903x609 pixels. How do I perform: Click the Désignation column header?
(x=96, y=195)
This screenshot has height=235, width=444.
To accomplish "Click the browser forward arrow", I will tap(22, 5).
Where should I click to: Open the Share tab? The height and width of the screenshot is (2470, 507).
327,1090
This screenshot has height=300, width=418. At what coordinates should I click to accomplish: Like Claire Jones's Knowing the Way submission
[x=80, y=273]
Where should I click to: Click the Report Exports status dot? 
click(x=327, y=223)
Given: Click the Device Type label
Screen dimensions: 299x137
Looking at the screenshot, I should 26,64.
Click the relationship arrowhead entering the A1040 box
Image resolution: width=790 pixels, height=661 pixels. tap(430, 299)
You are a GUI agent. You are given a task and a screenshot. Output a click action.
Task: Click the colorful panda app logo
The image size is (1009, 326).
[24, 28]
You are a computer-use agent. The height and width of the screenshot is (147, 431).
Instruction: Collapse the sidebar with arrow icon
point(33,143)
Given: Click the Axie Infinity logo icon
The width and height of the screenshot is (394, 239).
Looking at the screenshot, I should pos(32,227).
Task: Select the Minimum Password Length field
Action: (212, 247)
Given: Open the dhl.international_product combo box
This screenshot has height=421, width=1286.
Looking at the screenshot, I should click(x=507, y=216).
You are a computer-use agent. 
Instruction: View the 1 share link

About this task:
Write the data out again. Match it exactly.

Output below:
903x609 pixels. How do I perform: Click the Désignation column header?
(x=96, y=195)
This screenshot has height=235, width=444.
To accomplish "Click the browser forward arrow", I will tap(22, 5).
Where should I click to: Open the Share tab? The height and width of the screenshot is (2470, 507).
327,1090
This screenshot has height=300, width=418. At what coordinates should I click to accomplish: Like Claire Jones's Knowing the Way submission
[x=80, y=273]
Where should I click to: Click the Report Exports status dot? 
click(x=327, y=223)
Given: Click the Device Type label
Screen dimensions: 299x137
Looking at the screenshot, I should 26,64.
Click the relationship arrowhead entering the A1040 box
Image resolution: width=790 pixels, height=661 pixels. tap(430, 299)
You are a GUI agent. You are given a task and a screenshot. Output a click action.
Task: Click the colorful panda app logo
The image size is (1009, 326).
[24, 28]
You are a computer-use agent. The height and width of the screenshot is (147, 431).
Instruction: Collapse the sidebar with arrow icon
point(33,143)
Given: Click the Axie Infinity logo icon
The width and height of the screenshot is (394, 239).
Looking at the screenshot, I should pos(32,227).
Task: Select the Minimum Password Length field
Action: (212, 247)
Given: Open the dhl.international_product combo box
This screenshot has height=421, width=1286.
Looking at the screenshot, I should click(x=507, y=216).
You are a computer-use agent. 
Instruction: View the 1 share link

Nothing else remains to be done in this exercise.